[Record set]

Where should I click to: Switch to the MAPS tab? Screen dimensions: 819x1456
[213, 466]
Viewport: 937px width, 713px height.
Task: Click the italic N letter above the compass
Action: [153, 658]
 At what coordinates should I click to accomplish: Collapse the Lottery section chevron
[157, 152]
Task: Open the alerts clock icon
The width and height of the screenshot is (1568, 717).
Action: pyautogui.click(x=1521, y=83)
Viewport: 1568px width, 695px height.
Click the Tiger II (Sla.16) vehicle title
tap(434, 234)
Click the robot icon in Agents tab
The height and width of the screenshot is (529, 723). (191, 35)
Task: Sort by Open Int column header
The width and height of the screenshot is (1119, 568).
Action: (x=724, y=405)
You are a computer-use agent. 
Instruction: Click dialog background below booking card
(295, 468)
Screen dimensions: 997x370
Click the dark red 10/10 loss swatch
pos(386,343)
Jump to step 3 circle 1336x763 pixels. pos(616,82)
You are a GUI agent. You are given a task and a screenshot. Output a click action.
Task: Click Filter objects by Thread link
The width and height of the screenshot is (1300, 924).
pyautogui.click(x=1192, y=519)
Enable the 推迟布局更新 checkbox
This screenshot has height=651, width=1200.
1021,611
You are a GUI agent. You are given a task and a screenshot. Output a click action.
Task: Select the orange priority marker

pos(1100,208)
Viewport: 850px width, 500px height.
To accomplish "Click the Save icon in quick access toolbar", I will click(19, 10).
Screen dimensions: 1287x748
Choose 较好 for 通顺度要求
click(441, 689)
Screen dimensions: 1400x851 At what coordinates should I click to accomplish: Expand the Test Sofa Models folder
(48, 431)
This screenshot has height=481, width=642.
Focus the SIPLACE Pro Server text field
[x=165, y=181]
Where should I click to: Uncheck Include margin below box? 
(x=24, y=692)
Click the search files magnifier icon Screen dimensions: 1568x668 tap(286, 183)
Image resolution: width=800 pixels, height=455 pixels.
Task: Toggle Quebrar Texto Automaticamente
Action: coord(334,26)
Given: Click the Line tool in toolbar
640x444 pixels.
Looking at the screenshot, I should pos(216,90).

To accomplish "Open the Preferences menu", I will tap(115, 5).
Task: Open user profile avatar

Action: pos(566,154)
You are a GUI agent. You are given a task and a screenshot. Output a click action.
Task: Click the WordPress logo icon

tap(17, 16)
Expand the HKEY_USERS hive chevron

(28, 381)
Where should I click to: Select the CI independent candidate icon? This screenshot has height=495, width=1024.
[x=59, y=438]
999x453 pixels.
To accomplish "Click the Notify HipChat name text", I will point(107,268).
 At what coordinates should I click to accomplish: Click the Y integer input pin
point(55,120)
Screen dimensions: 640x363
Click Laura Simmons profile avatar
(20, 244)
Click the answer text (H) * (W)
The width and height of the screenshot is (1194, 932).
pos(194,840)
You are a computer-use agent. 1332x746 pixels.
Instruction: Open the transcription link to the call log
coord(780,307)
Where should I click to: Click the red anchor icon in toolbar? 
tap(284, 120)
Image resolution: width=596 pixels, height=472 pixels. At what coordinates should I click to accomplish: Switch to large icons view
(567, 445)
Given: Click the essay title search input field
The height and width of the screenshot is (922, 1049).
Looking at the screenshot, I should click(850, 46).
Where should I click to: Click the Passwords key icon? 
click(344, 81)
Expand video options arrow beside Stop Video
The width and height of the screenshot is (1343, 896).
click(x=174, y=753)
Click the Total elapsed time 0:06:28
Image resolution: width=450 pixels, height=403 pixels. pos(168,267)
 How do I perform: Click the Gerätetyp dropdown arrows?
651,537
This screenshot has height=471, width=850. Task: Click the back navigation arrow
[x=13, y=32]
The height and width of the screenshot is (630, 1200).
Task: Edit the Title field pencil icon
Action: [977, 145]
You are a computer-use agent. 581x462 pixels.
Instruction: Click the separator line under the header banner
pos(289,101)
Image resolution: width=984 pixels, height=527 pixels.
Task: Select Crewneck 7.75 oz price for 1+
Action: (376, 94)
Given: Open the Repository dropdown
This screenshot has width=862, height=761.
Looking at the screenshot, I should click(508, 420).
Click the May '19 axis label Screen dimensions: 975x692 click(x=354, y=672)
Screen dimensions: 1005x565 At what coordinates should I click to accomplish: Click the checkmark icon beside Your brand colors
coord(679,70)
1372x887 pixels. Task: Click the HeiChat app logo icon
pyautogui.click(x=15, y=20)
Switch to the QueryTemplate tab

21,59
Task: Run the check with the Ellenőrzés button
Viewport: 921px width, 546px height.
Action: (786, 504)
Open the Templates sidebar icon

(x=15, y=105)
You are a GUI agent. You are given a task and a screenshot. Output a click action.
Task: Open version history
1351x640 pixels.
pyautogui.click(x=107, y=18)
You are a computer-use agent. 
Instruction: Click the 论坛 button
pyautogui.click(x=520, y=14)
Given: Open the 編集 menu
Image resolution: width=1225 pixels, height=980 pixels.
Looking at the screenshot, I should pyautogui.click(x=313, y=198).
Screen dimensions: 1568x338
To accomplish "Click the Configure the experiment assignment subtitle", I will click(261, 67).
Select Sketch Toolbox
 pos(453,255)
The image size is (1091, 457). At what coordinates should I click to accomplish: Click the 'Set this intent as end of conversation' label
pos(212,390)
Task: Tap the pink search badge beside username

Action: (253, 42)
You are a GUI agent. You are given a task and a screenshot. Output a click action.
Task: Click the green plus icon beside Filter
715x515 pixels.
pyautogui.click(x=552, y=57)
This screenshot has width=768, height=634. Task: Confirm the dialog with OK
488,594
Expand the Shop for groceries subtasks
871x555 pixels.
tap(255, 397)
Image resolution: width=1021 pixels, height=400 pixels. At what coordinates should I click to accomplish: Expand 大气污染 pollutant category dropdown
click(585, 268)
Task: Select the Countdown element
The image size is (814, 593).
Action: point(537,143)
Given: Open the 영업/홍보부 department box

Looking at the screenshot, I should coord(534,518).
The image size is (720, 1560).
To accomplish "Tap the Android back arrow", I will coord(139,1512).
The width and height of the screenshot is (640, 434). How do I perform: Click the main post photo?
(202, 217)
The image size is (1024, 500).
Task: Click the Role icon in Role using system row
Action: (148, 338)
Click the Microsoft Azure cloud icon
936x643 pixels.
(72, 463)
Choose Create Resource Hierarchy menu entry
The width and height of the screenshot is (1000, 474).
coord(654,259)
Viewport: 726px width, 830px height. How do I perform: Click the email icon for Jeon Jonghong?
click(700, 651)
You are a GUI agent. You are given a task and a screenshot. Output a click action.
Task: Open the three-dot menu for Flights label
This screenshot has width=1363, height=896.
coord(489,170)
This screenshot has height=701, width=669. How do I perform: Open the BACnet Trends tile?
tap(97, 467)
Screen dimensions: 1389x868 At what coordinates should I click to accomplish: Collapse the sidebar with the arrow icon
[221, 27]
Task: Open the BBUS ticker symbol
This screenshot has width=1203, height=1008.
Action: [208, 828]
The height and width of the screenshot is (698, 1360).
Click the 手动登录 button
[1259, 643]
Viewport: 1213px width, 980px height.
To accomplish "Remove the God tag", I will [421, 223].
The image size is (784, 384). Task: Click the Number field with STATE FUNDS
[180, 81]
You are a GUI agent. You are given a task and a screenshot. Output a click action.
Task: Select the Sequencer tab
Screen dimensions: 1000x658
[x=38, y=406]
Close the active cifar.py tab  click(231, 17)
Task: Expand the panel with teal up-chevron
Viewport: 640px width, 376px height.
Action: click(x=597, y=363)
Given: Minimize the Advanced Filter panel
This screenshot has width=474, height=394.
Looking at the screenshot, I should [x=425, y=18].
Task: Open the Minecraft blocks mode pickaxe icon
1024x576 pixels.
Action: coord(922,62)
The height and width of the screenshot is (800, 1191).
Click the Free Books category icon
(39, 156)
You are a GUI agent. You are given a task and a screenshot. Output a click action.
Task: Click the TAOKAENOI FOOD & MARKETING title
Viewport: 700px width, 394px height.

[/Record set]

[Work to be completed]:
Exactly reproduce the lines from the one containing "The height and width of the screenshot is (698, 1360)." through the end of the records, and only those lines.

[Reply to the task]:
The height and width of the screenshot is (698, 1360).
Click the 手动登录 button
[1259, 643]
Viewport: 1213px width, 980px height.
To accomplish "Remove the God tag", I will [421, 223].
The image size is (784, 384). Task: Click the Number field with STATE FUNDS
[180, 81]
You are a GUI agent. You are given a task and a screenshot. Output a click action.
Task: Select the Sequencer tab
Screen dimensions: 1000x658
[x=38, y=406]
Close the active cifar.py tab  click(231, 17)
Task: Expand the panel with teal up-chevron
Viewport: 640px width, 376px height.
Action: click(x=597, y=363)
Given: Minimize the Advanced Filter panel
This screenshot has width=474, height=394.
Looking at the screenshot, I should [x=425, y=18].
Task: Open the Minecraft blocks mode pickaxe icon
1024x576 pixels.
Action: coord(922,62)
The height and width of the screenshot is (800, 1191).
Click the Free Books category icon
(39, 156)
You are a GUI agent. You are given a task and a screenshot. Output a click action.
Task: Click the TAOKAENOI FOOD & MARKETING title
Viewport: 700px width, 394px height.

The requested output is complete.